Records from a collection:
------------------------------------------------

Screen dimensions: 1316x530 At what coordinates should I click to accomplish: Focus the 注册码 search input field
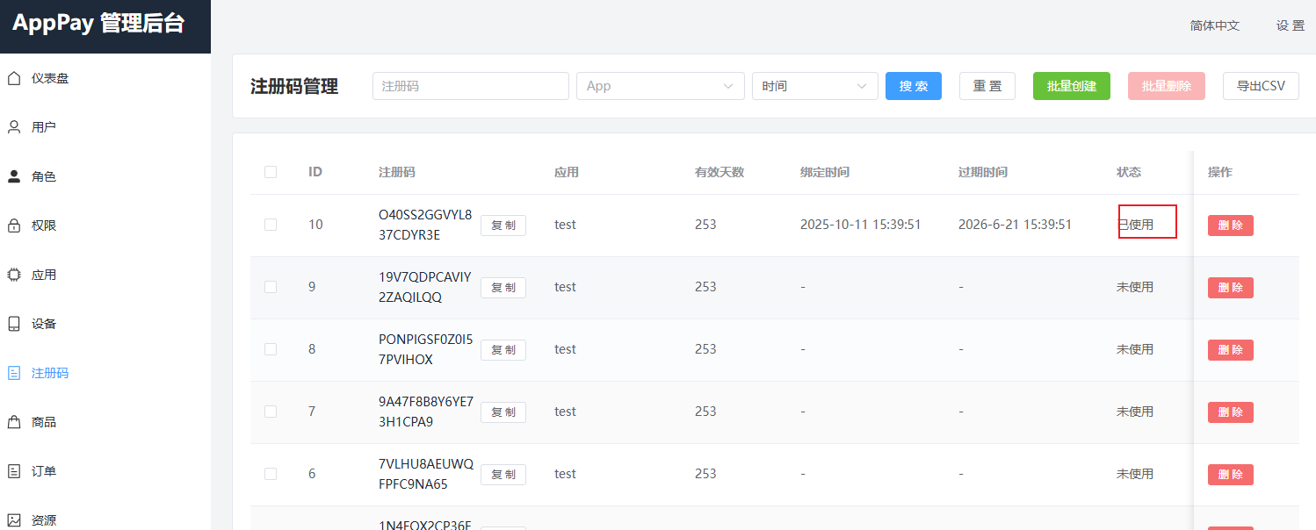click(471, 86)
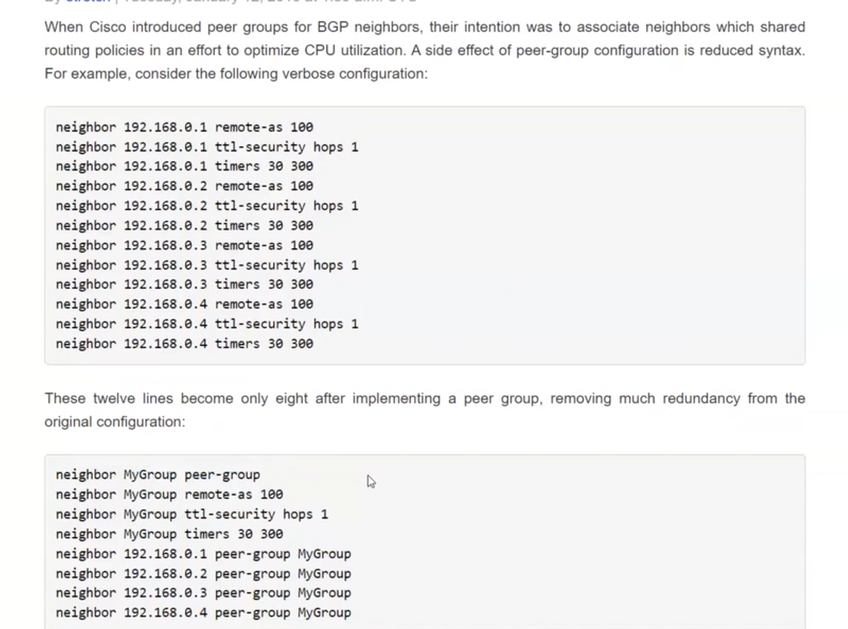Click the 'neighbor MyGroup timers 30 300' line
This screenshot has width=848, height=629.
[x=169, y=534]
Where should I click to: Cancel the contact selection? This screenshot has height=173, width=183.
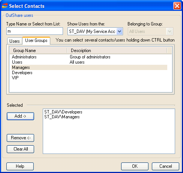165,166
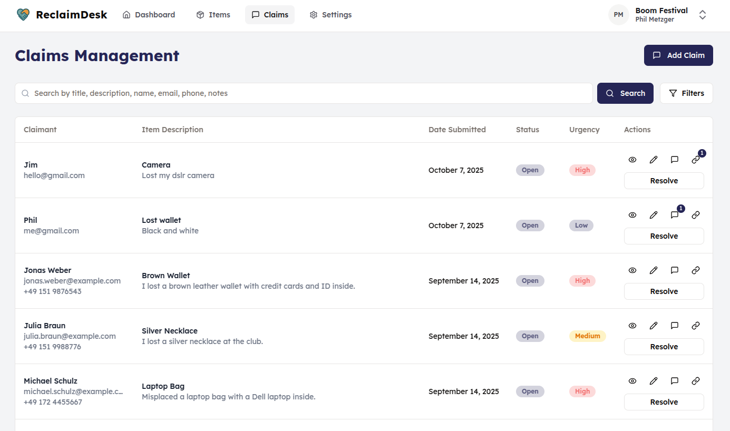Viewport: 730px width, 431px height.
Task: Navigate to the Dashboard menu item
Action: pos(149,14)
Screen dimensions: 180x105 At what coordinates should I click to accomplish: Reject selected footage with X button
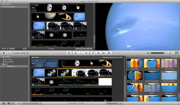pos(86,53)
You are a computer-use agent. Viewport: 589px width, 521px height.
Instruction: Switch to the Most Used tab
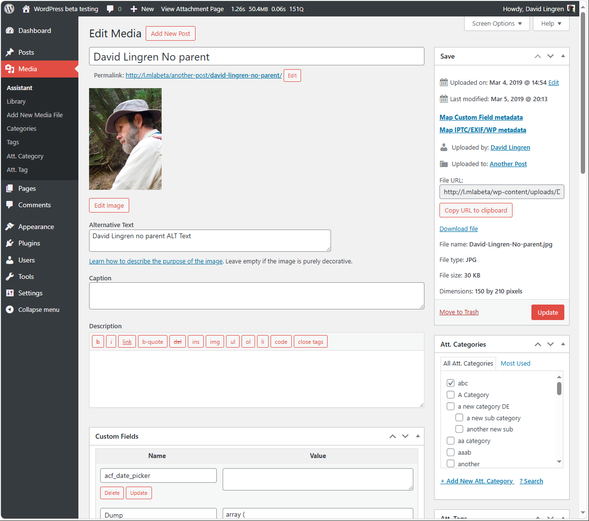coord(515,363)
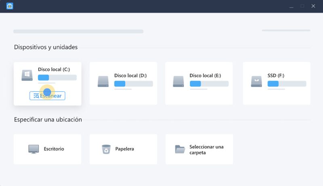
Task: Click the Seleccionar una carpeta text
Action: 206,150
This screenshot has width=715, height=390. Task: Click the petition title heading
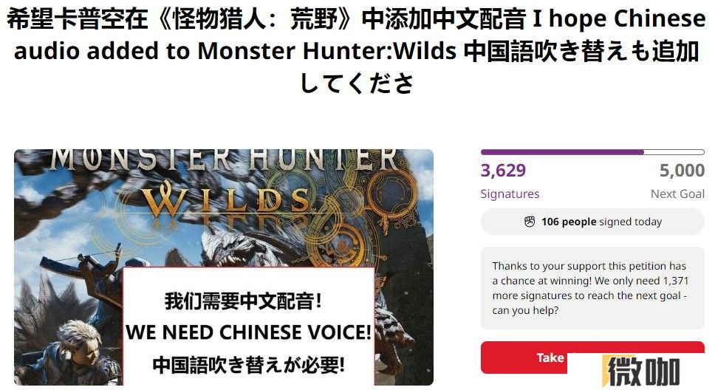(357, 50)
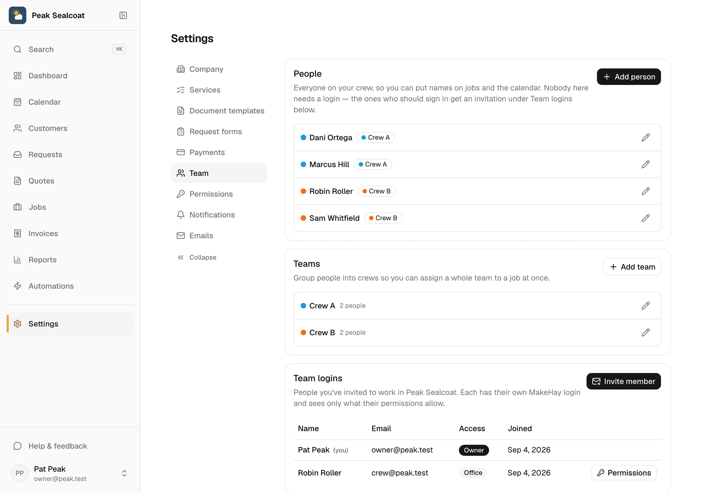Expand the Pat Peak account switcher chevrons
The width and height of the screenshot is (701, 493).
(124, 473)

------------------------------------------------

** What to do **
Print the entries above word for word, without pictures.

** Output for this exercise **
Screen dimensions: 1316x530 At what coordinates should I click to accomplish: Focus the 注册码 search input field
click(471, 86)
Click the 'neighbor MyGroup timers 30 300' line
This screenshot has width=848, height=629.
[x=169, y=534]
Where should I click to: Cancel the contact selection? This screenshot has height=173, width=183.
165,166
Viewport: 730px width, 431px height.
Task: Navigate to the Dashboard menu item
Action: pos(149,14)
Screen dimensions: 180x105 At what coordinates should I click to accomplish: Reject selected footage with X button
pos(86,53)
You are a computer-use agent. Viewport: 589px width, 521px height.
Instruction: Switch to the Most Used tab
coord(515,363)
Task: Click the Seleccionar una carpeta text
Action: 206,150
This screenshot has width=715, height=390. Task: Click the petition title heading
(357, 50)
Expand the Pat Peak account switcher chevrons
The width and height of the screenshot is (701, 493).
(124, 473)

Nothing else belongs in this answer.